YOUR OBJECTIVE: Once you have checked each line below for the word "Sort", give the number of lines that have it and nothing further.

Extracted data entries
* * *
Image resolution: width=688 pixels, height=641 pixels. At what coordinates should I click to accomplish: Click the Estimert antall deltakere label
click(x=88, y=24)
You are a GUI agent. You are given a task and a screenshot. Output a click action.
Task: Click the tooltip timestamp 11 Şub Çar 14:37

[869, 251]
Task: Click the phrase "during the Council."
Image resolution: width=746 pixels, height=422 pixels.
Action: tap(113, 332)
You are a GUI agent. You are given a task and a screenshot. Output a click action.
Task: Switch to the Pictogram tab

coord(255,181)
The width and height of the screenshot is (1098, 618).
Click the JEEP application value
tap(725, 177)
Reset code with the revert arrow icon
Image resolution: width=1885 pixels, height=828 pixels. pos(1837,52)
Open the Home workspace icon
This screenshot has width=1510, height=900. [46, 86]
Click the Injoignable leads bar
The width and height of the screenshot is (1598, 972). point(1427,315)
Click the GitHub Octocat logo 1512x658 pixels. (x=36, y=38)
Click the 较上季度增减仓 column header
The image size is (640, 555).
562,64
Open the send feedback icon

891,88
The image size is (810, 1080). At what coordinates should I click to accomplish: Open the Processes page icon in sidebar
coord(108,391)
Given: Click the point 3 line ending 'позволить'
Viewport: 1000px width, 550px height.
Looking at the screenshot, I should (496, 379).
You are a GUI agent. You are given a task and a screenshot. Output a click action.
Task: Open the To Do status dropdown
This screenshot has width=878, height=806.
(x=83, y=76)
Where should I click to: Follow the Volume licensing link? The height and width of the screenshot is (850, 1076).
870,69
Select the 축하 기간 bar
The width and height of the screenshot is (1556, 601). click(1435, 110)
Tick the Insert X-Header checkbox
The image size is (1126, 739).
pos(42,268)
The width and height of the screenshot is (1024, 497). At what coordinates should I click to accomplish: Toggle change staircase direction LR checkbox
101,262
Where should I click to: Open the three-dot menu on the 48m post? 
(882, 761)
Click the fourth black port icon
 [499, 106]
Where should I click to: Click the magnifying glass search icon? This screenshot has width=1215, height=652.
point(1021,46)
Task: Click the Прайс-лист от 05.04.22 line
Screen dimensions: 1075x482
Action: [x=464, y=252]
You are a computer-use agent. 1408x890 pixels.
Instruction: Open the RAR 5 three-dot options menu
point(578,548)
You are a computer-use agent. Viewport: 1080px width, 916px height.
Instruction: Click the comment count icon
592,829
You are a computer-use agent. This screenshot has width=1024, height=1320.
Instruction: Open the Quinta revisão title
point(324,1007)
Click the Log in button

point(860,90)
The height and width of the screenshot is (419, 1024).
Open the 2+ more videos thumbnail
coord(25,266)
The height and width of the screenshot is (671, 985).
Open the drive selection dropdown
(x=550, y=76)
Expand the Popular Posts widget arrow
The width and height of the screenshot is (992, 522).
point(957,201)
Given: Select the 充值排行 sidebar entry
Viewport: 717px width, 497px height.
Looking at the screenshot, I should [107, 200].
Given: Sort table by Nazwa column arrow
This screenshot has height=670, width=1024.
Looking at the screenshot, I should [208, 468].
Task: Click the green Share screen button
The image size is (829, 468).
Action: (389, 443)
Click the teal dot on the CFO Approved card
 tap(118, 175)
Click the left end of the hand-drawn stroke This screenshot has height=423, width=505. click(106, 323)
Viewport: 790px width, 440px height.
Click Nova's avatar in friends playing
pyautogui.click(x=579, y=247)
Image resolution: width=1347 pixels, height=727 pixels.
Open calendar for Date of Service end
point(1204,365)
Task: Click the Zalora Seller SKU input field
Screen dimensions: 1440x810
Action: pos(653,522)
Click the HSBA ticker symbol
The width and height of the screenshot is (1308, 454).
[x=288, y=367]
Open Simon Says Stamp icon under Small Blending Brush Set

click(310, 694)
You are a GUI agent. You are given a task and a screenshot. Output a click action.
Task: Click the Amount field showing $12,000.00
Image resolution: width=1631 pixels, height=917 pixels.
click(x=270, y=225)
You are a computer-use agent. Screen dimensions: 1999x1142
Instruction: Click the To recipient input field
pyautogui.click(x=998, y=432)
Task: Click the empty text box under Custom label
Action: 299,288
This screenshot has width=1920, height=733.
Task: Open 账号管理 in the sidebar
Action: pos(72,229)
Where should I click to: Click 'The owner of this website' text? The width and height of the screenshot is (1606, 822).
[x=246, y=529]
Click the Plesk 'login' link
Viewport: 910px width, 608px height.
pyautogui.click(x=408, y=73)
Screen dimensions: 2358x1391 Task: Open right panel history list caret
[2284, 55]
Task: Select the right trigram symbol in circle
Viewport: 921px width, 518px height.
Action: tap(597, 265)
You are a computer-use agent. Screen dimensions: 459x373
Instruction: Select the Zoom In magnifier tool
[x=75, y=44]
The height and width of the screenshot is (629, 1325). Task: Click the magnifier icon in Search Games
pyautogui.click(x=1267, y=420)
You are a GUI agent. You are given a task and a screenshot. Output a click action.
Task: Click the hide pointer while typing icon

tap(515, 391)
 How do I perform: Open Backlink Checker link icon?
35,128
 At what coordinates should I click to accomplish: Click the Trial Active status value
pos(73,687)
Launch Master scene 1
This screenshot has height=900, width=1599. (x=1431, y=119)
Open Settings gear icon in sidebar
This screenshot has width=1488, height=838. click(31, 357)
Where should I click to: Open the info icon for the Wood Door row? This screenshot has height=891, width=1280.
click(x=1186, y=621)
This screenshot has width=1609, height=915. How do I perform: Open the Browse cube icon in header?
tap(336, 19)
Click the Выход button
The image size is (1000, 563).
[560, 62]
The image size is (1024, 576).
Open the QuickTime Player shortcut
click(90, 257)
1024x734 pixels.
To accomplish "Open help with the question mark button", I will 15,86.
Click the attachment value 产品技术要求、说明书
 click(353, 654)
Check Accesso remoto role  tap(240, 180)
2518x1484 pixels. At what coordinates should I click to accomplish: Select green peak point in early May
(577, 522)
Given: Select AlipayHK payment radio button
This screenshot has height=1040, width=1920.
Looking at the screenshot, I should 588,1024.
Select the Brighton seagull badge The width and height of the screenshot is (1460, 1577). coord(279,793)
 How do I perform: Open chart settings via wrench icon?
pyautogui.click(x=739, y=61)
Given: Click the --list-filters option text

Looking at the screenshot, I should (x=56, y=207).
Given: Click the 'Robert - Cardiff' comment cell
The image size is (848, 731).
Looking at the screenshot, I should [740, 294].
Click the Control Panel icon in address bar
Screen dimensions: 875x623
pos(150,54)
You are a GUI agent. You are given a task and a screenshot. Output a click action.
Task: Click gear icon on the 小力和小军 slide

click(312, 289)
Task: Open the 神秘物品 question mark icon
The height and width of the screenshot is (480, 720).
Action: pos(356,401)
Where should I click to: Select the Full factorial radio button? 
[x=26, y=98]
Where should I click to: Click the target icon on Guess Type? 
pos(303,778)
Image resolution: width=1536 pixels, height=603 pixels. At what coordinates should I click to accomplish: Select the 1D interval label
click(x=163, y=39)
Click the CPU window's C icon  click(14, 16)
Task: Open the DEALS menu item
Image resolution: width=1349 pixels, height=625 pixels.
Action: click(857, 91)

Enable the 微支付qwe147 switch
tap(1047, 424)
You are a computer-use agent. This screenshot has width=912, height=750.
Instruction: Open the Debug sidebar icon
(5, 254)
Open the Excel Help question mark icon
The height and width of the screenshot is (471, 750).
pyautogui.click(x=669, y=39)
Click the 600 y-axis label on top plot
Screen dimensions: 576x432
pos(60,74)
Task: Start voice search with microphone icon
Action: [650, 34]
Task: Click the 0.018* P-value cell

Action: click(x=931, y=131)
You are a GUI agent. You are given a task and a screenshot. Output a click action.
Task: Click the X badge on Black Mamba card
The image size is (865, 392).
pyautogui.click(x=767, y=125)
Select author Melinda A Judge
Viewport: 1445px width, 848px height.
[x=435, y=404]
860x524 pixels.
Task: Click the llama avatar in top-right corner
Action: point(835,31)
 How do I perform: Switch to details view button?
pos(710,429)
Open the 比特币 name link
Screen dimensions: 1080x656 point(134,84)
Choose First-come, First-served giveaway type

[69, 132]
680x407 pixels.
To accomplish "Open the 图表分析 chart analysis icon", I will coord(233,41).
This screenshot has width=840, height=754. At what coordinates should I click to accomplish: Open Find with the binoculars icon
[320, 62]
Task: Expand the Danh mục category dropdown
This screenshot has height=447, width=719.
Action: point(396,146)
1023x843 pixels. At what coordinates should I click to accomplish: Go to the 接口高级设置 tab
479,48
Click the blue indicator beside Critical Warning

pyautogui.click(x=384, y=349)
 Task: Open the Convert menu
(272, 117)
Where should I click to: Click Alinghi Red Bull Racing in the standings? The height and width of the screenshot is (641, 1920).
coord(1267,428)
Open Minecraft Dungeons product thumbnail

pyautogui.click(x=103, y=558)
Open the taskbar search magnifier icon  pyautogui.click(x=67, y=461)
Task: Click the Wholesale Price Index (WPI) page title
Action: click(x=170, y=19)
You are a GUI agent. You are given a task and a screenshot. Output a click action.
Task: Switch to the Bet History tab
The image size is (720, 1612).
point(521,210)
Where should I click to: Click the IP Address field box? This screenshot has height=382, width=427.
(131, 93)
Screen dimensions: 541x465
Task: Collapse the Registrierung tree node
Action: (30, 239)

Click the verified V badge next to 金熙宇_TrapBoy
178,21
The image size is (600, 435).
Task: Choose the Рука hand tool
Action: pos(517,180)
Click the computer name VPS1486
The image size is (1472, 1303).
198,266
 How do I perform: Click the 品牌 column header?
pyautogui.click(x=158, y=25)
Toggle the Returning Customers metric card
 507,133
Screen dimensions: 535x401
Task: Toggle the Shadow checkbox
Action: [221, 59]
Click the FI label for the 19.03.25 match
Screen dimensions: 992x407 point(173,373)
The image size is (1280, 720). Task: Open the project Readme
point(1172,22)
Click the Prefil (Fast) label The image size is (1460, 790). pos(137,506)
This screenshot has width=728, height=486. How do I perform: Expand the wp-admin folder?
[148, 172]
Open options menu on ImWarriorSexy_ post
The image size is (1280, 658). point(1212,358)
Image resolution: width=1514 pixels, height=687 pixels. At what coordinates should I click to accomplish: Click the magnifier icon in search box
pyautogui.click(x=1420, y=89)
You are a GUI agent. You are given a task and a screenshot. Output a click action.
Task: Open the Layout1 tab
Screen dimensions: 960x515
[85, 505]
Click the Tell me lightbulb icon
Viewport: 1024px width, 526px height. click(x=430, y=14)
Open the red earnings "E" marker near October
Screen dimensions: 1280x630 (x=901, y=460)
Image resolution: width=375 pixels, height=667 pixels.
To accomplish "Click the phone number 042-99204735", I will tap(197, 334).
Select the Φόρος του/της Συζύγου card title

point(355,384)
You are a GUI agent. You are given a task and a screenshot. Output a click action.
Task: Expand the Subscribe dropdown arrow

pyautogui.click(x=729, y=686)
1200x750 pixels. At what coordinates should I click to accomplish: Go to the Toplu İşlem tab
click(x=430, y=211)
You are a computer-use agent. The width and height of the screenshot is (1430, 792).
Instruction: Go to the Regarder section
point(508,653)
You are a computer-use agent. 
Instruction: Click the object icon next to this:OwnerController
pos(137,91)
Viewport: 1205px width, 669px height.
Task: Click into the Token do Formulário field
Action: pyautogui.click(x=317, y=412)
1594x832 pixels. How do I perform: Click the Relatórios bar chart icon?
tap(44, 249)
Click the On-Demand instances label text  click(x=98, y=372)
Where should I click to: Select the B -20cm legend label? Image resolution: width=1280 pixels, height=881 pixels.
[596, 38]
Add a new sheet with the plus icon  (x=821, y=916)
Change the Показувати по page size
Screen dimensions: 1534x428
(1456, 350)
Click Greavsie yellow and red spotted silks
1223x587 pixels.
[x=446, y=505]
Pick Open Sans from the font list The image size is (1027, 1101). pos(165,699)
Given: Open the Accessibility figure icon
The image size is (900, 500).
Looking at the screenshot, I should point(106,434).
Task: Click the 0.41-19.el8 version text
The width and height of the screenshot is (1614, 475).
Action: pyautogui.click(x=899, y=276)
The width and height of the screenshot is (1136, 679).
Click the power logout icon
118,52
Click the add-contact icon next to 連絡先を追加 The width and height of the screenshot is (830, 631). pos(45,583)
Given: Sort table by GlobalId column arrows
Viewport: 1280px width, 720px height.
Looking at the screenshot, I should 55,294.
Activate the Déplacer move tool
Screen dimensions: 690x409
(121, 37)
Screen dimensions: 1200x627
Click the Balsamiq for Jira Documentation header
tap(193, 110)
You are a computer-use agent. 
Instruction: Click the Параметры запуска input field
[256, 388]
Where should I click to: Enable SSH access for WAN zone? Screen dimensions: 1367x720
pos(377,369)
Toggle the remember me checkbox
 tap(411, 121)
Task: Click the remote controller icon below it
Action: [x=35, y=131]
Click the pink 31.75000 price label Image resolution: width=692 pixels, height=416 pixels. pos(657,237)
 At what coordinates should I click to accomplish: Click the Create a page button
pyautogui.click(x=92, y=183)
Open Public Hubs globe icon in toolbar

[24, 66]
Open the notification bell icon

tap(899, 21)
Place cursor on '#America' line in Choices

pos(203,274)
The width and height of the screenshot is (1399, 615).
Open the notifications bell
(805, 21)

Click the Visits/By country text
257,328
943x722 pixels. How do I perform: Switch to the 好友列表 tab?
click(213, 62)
* * *
RESPONSE: 2